A randomised study by Lee et al (2022) looked at the long-term effects of extracorporeal shock wave therapy (ESWT) on breast cancer-related lymphedema (BCRL). The researchers enrolled 28 female patients with stage 2 lymphedema and randomly divided them into two groups. One group received ESWT three times a week for three weeks, along with complex decongestive therapy (CDT), while the other group only received CDT. The researchers measured the circumference of the arm, fluid volume, ratio of water content, and skin thickness before treatment, 3 weeks after ESWT completion, and 3 months post-ESWT completion.

The study found that the group that received ESWT showed statistically significant improvement in the circumference of the whole arm, volume, ratio of water content and skin thickness at 3 weeks and 3 months post-treatment. Overall, the study found that ESWT improved lymphedema in patients with stage 2 BCRL, and the effects persisted for at least 3 months. This suggests that ESWT may be an additional treatment method for patients with lymphedema.

A systematic review of eight studies by Tsai et al (2021) reviewed the effectiveness of ESWT combined with CDT on BCRL. The primary outcomes were the volume of lymphedema and arm circumference. The review found that ESWT significantly improved the volume of lymphedema, skin thickness, and shoulder range of motion in BCRL patients.

One potential advantage of shockwave therapy compared to other treatment options is that it is non-invasive and does not require surgery or the use of drugs. This therapy can be administered in an outpatient setting and does not require a long recovery period. Additionally, shockwave therapy has been found to be well-tolerated and safe, with few reported adverse effects.

Conclusion

Shockwave therapy offers a non-invasive, safe, and promising treatment option for breast cancer-related lymphedema. Its physiological effects have been demonstrated in multiple studies, including increased lymphatic drainage and growth of new lymphatic vessels. Compared to other treatment options, shockwave therapy is convenient, requires no downtime, and is well-tolerated. While more research is needed to determine optimal dosing and duration, the potential benefits of this therapy make it a compelling option for patients looking to alleviate the symptoms of lymphedema.

If you are a breast cancer survivor experiencing lymphedema, discuss with your healthcare provider, to see if shockwave therapy is right for you.

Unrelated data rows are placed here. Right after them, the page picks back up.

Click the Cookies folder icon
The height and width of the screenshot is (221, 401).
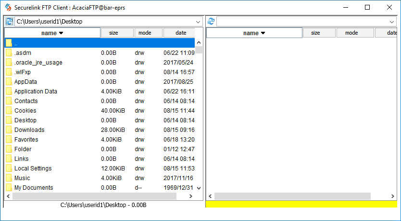point(9,111)
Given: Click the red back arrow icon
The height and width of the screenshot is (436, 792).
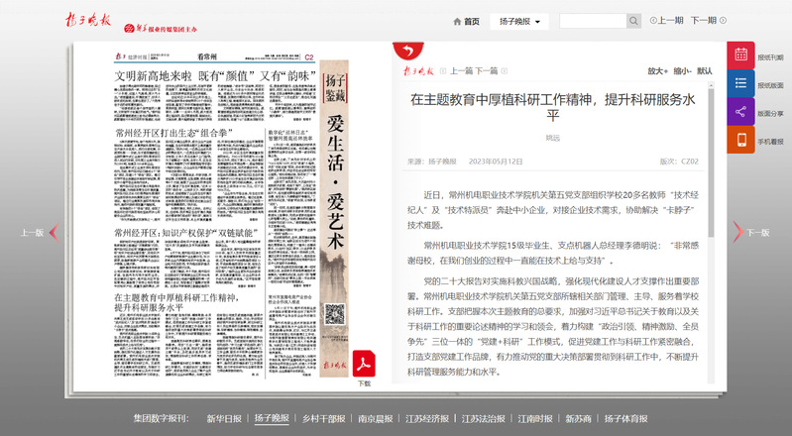Looking at the screenshot, I should (x=404, y=51).
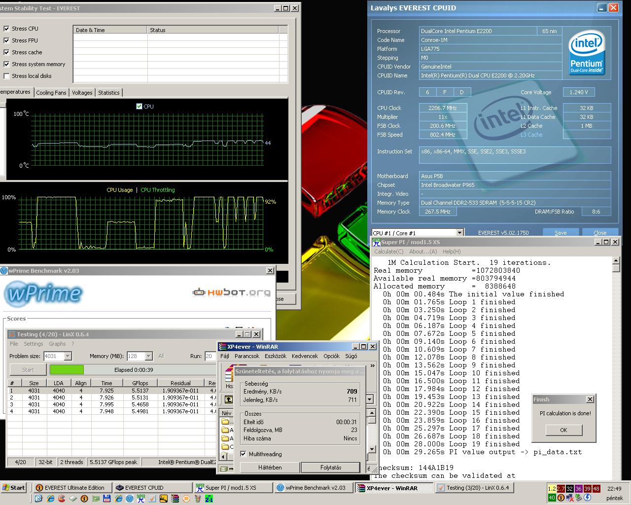
Task: Click the Folytatás button in WinRAR
Action: (330, 467)
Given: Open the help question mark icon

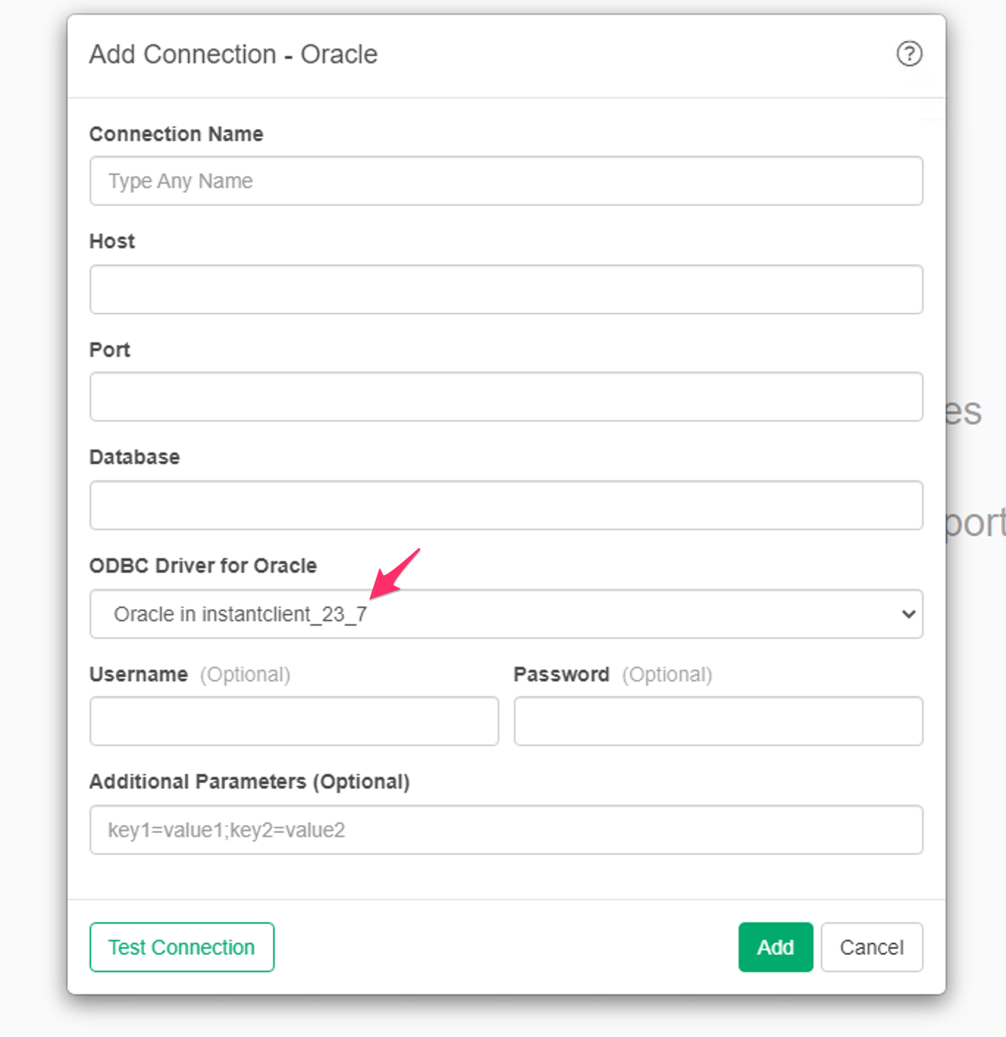Looking at the screenshot, I should pos(909,54).
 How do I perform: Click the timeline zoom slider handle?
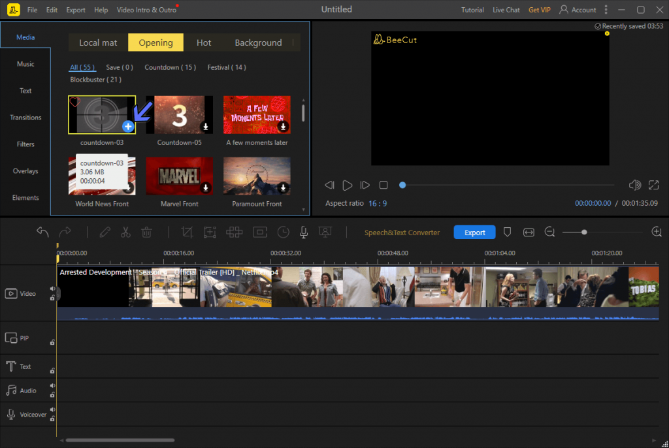pos(584,232)
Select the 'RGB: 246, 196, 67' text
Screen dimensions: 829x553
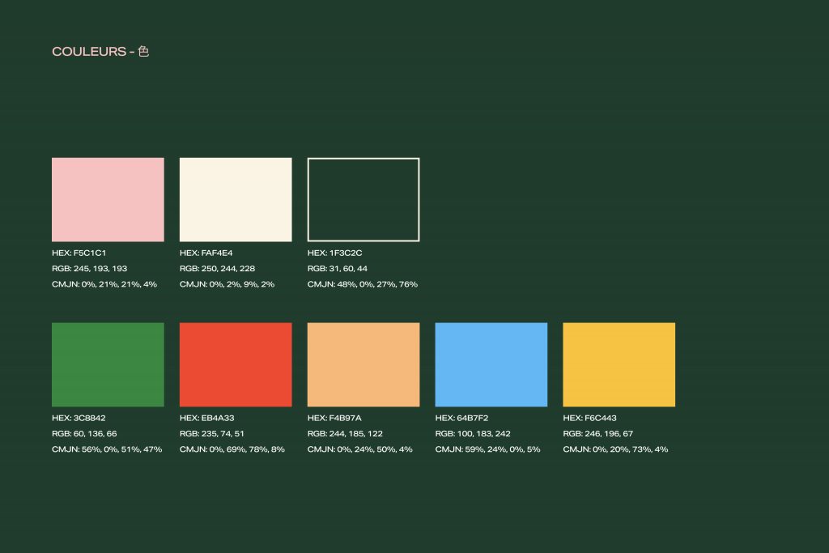click(x=597, y=434)
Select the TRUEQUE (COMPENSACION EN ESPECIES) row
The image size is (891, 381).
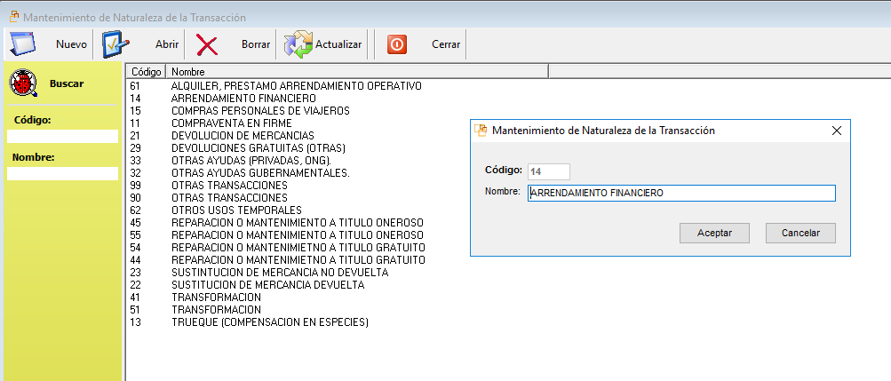269,322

If you are interested in learning more about the practical application of SWT, visit our training page with multiple courses on all key areas of SWT practice.

Benoy Mathew, MSc, MCSP
Advanced Practice Physio
MSK SWT Specialist

References:

  1. Lee, J.H., Kim, S.B., Lee, K.W. and Ha, W.W., 2022. Long-Term Effects of Extracorporeal Shock Wave Therapy on Breast Cancer-Related Lymphedema. Journal of Clinical Medicine, 11(22), p.6747.
  2. Stout, N.L., Alfano, C.M., Belter, C.W., Nitkin, R., Cernich, A., Lohmann Siegel, K. and Chan, L., 2018. A bibliometric analysis of the landscape of cancer rehabilitation research (1992–2016). JNCI: Journal of the National Cancer Institute, 110(8), pp.815-824.
  3. Tsai, Y.L., Chuang, Y.C., Cheng, Y.Y. and Lee, Y.C., 2021. Extracorporeal Shock Wave Therapy Combined with Complex Decongestive Therapy in Patients with Breast Cancer-Related Lymphedema: A Systemic Review and Meta-Analysis. Journal of Clinical Medicine, 10(24), p.5970.